◆ **Work item**:
Exact copies of all the entries are required.

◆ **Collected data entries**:
=== Section Start ===
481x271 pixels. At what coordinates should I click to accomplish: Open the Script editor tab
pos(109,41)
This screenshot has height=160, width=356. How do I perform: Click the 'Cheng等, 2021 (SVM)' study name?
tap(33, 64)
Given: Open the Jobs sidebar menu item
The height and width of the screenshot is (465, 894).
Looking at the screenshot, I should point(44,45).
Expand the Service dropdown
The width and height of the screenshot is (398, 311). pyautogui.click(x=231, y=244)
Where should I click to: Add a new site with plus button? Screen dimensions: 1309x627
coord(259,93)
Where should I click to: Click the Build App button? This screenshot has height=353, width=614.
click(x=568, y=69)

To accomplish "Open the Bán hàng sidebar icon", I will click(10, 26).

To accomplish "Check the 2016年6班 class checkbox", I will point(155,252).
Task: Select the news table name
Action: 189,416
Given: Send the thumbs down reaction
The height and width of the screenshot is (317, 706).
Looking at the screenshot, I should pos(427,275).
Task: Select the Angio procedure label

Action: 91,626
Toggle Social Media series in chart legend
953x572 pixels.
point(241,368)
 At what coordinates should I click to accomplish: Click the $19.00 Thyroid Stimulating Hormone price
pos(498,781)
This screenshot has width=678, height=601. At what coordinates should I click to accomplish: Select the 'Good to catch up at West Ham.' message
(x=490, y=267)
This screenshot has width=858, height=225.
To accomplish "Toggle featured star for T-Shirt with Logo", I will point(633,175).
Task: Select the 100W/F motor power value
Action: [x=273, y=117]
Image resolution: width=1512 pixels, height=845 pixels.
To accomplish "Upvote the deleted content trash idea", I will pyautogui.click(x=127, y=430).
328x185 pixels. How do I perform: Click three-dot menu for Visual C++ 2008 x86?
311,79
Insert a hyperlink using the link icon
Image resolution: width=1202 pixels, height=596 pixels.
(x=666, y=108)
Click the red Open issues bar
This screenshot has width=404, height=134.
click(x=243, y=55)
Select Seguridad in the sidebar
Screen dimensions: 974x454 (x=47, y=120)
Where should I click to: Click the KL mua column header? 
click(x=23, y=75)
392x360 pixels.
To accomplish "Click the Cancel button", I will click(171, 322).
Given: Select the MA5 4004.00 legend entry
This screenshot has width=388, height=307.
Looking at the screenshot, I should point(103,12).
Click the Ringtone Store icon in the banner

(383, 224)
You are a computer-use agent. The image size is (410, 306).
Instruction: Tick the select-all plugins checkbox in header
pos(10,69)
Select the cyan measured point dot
=== Section End ===
◆ **Your response**:
481x271 pixels. At what coordinates should I click to accomplish: Open the Script editor tab
pos(109,41)
This screenshot has height=160, width=356. How do I perform: Click the 'Cheng等, 2021 (SVM)' study name?
tap(33, 64)
Given: Open the Jobs sidebar menu item
The height and width of the screenshot is (465, 894).
Looking at the screenshot, I should point(44,45).
Expand the Service dropdown
The width and height of the screenshot is (398, 311). pyautogui.click(x=231, y=244)
Where should I click to: Add a new site with plus button? Screen dimensions: 1309x627
coord(259,93)
Where should I click to: Click the Build App button? This screenshot has height=353, width=614.
click(x=568, y=69)

To accomplish "Open the Bán hàng sidebar icon", I will click(10, 26).

To accomplish "Check the 2016年6班 class checkbox", I will point(155,252).
Task: Select the news table name
Action: 189,416
Given: Send the thumbs down reaction
The height and width of the screenshot is (317, 706).
Looking at the screenshot, I should pos(427,275).
Task: Select the Angio procedure label

Action: 91,626
Toggle Social Media series in chart legend
953x572 pixels.
point(241,368)
 At what coordinates should I click to accomplish: Click the $19.00 Thyroid Stimulating Hormone price
pos(498,781)
This screenshot has width=678, height=601. At what coordinates should I click to accomplish: Select the 'Good to catch up at West Ham.' message
(x=490, y=267)
This screenshot has width=858, height=225.
To accomplish "Toggle featured star for T-Shirt with Logo", I will point(633,175).
Task: Select the 100W/F motor power value
Action: [x=273, y=117]
Image resolution: width=1512 pixels, height=845 pixels.
To accomplish "Upvote the deleted content trash idea", I will pyautogui.click(x=127, y=430).
328x185 pixels. How do I perform: Click three-dot menu for Visual C++ 2008 x86?
311,79
Insert a hyperlink using the link icon
Image resolution: width=1202 pixels, height=596 pixels.
(x=666, y=108)
Click the red Open issues bar
This screenshot has width=404, height=134.
click(x=243, y=55)
Select Seguridad in the sidebar
Screen dimensions: 974x454 (x=47, y=120)
Where should I click to: Click the KL mua column header? 
click(x=23, y=75)
392x360 pixels.
To accomplish "Click the Cancel button", I will click(171, 322).
Given: Select the MA5 4004.00 legend entry
This screenshot has width=388, height=307.
Looking at the screenshot, I should point(103,12).
Click the Ringtone Store icon in the banner

(383, 224)
You are a computer-use agent. The image size is (410, 306).
Instruction: Tick the select-all plugins checkbox in header
pos(10,69)
Select the cyan measured point dot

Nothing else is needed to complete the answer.